There are no exceptions. Common examples are:
- It’s a third party provider, how can that be my fault? You picked the third party provider, you need to own their outcomes.
- I inherited this thing and never worked on it, how can that be my fault? You might not be in a ton of trouble for this failure, but it’s still your responsibility.
Note: the word fault here is knowingly a bit harsh sounding, but it’s used intentionally. Other words start you on the slippery slope to blameless avoidance. Every incident should have had someone whose job it was to own the prevention or risk mitigation.
Accountability Is Fair
A key failure with most blameless cultures is that people believe it means you don’t have consequences when things break.
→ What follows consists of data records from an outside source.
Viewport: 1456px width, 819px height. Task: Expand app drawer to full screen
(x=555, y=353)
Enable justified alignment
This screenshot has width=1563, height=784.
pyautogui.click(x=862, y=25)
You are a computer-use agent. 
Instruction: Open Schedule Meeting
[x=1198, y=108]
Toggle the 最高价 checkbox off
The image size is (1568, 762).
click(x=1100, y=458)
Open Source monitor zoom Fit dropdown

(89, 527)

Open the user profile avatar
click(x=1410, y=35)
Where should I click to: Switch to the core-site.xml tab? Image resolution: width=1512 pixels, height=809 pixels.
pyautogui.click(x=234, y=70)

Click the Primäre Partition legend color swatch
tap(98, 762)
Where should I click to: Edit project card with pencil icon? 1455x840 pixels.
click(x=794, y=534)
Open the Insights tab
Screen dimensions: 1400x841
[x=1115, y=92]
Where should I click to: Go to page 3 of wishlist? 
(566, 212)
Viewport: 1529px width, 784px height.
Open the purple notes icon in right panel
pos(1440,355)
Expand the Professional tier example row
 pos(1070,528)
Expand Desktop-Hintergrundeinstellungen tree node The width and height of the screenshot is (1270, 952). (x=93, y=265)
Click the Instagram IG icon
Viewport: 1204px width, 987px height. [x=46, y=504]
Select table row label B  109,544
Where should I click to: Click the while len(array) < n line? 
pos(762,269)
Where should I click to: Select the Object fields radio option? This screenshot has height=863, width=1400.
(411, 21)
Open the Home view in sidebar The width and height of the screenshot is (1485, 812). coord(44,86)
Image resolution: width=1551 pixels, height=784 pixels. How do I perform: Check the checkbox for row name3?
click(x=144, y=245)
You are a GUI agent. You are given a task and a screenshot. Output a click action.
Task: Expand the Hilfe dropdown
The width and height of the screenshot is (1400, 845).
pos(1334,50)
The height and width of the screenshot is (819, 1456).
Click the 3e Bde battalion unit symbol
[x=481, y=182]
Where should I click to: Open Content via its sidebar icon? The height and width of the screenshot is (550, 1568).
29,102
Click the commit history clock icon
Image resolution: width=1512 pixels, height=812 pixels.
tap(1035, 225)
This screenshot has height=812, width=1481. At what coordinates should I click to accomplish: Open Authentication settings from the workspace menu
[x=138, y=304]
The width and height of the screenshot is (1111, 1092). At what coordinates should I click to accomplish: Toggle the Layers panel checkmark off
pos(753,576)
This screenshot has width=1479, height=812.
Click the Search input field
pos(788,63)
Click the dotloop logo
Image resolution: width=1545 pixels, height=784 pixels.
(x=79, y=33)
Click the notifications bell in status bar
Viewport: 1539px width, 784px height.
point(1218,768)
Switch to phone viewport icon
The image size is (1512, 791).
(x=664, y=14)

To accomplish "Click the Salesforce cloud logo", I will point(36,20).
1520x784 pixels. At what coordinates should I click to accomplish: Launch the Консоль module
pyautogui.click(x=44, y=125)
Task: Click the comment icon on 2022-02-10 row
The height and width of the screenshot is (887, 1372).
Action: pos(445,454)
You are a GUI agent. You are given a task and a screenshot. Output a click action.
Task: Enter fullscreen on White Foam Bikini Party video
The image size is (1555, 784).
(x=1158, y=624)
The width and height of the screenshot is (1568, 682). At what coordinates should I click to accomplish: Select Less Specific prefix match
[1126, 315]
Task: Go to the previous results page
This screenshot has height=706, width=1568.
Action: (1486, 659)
That’s a non-accountable culture. That’s nonsense. A good post-mortem and engineering culture promises that people will be held accountable in a fair and balanced way.
For example, if there was really no way that you could have been expected to prevent an incident, it might still be your fault, but you might have 0 repercussions. We might walk away agreeing that next time is the one you’re expected to prevent.
On the flip side, if you really messed up, you might get fired. If we said we’re in a code freeze and you YOLOed a release to try to push out a project to game the performance assessment round and you took out prod for 2 days, you will be blamed and you will be fired.
Most repercussions are a middle ground. Good culture doesn’t mean people face all-or-nothing repercussions - it means they face the appropriate accountability.
The Right Incentives
As a quick aside - I absolutely hate how most people treat incentives. So many leaders act like incentives are the only thing you can expect people to follow.
Hey, my top sales guy sold a $1M deal but did it at -90% margin, but there was no rule against it, so what do you expect?
Hey, you created this process of always holding people accountable to incidents, don’t be surprised when people hide stuff, right?
Horse apples. Nonsense.
There is one main incentive that all employees have - act with high integrity or get fired. Stop excusing people for bad behavior because your little point systems don’t cover every case of common sense.
So, as it applies to post-mortems - be clear with your team:
- Everything is someone’s fault
- Something being your fault doesn’t mean it’s a huge deal. Most things are not.
- If you game the system, hide information, or otherwise prioritize your own rewards over the health of our company, you will be subject to disciplinary action up to and including termination
Blameful Postmortems - Final Thoughts
Software isn’t aviation or healthcare, so let’s stop acting like it. Post-mortems are good. Focus on non-recurrence of incidents is good. Let’s keep doing those.
But not having accountability for failures is bad. Let’s stop doing that.
Finally, leaders make or break processes like this. The worst leaders are overly blameful and punish people unfairly, often this is to cover their own tracks. As we make it back to a more healthy culture of appropriate blame, let’s make sure that leaders are held accountable as well.